The open world FPS is something we haven't really experienced yet. I guess the closest we've come is the MMO Planetside, but in the single-player space game designers definitely favour linearity over exploration. THQ's Frontlines looks to change this, with levels being larger and more open than those found in the competition. With an online component that has all the hallmarks of an Xbox LIVE classic, do Battlefield and Call of Duty finally have some strong competition in the crowded military FPS space?
Frontlines is very much a game of two halves, although the gameplay across each is commendably similar. The first is this supposedly open-world single-player campaign. Set in 2024 amidst much hostility and global war over oil shortages and the depleting supply of natural gas, two alliances are formed: the Western Coalition, consisting of the United States and the European Union, and the Red Star Alliance, formed by Russia and the People's Republic of China. You play as a solider fighting for the Western Alliance. Things open like any other FPS, with you pinned down and having to fight off a wave of enemy soldiers. What makes Frontlines different to your average FPS is how each level progresses. Essentially you have to capture control points placed around the map, moving your squad forward into a better position to take on the enemy.

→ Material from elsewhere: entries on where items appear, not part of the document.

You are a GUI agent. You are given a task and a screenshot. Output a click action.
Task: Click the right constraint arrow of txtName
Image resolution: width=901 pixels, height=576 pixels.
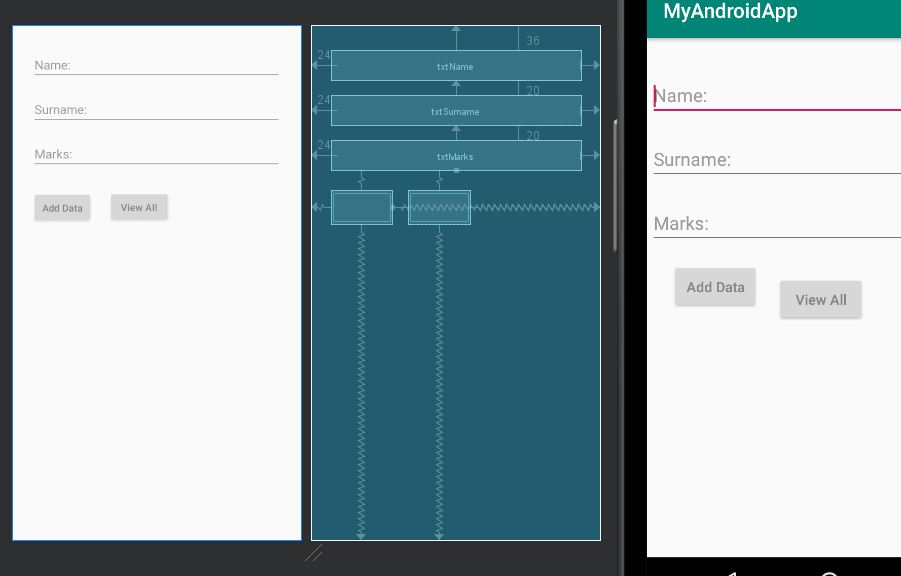click(596, 65)
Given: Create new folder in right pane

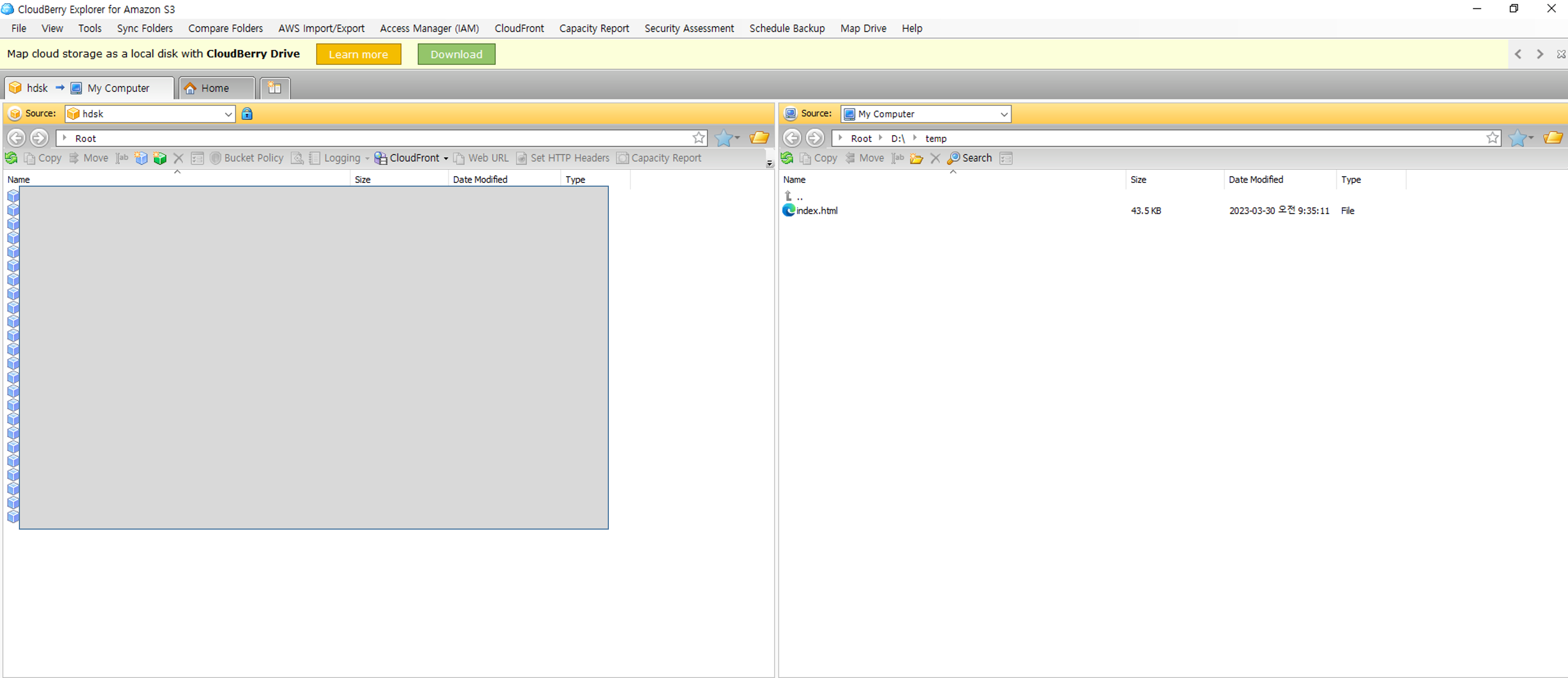Looking at the screenshot, I should coord(916,158).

It's very similar to what has recently become popular in large scale online shooters, except this time you're up against far more enemy soldiers than you would in multiplayer games. Capturing a control point simply requires you to stand firm in that area (handily marked by some coloured smoke) - something that's easier said than done given the ferocity of the enemy attacks. When you're not gaining ground you'll be taking out marked enemy vehicles, using control panels or planting explosives. In truth it's nothing you won't have already done countless times in other first-person shooters, but here you can go about things in a way that suits you.
On any given level you'll usually have a number of objectives, with each of these accessible in any order and from numerous directions. In frontlines you don't get the sense that you're being funnelled into a pen, with enemies waiting to ambush you, giving it a different feel compared to the likes of Call of Duty 4. If you want to take an enemy stronghold on from the front, so be it, but if you want to manoeuvre around the side, that might give you a better chance of success.
Add to this the ability to use vehicles. For most of the levels vehicle use is optional, so if you want to use a tank you can hop in and take command, but if you want to try and take out the armoured enemy vehicles on foot, ideally with a homing missile or two, that's an option too. You'll also gain access to neat military gadgets, such as a remote control attack chopper, a mobile explosive device and a gun turret on wheels. These add another layer of depth and even more options to choose from. In fact, you could easily play through the entire campaign again and have a considerably different experience.
Even though you have plenty of options available to you, it is slightly disappointing that some of the more exciting vehicles don't come into play until over half way through the campaign. Helicopter usage is completely absent from the opening levels, and while the tanks are fun at first they soon become a little tiresome and slow. Fair enough, you have tones of other tools at your disposal, such as calling in an air strike, but some of the larger levels earlier on would have really benefited from an aerial attack that you're in command of.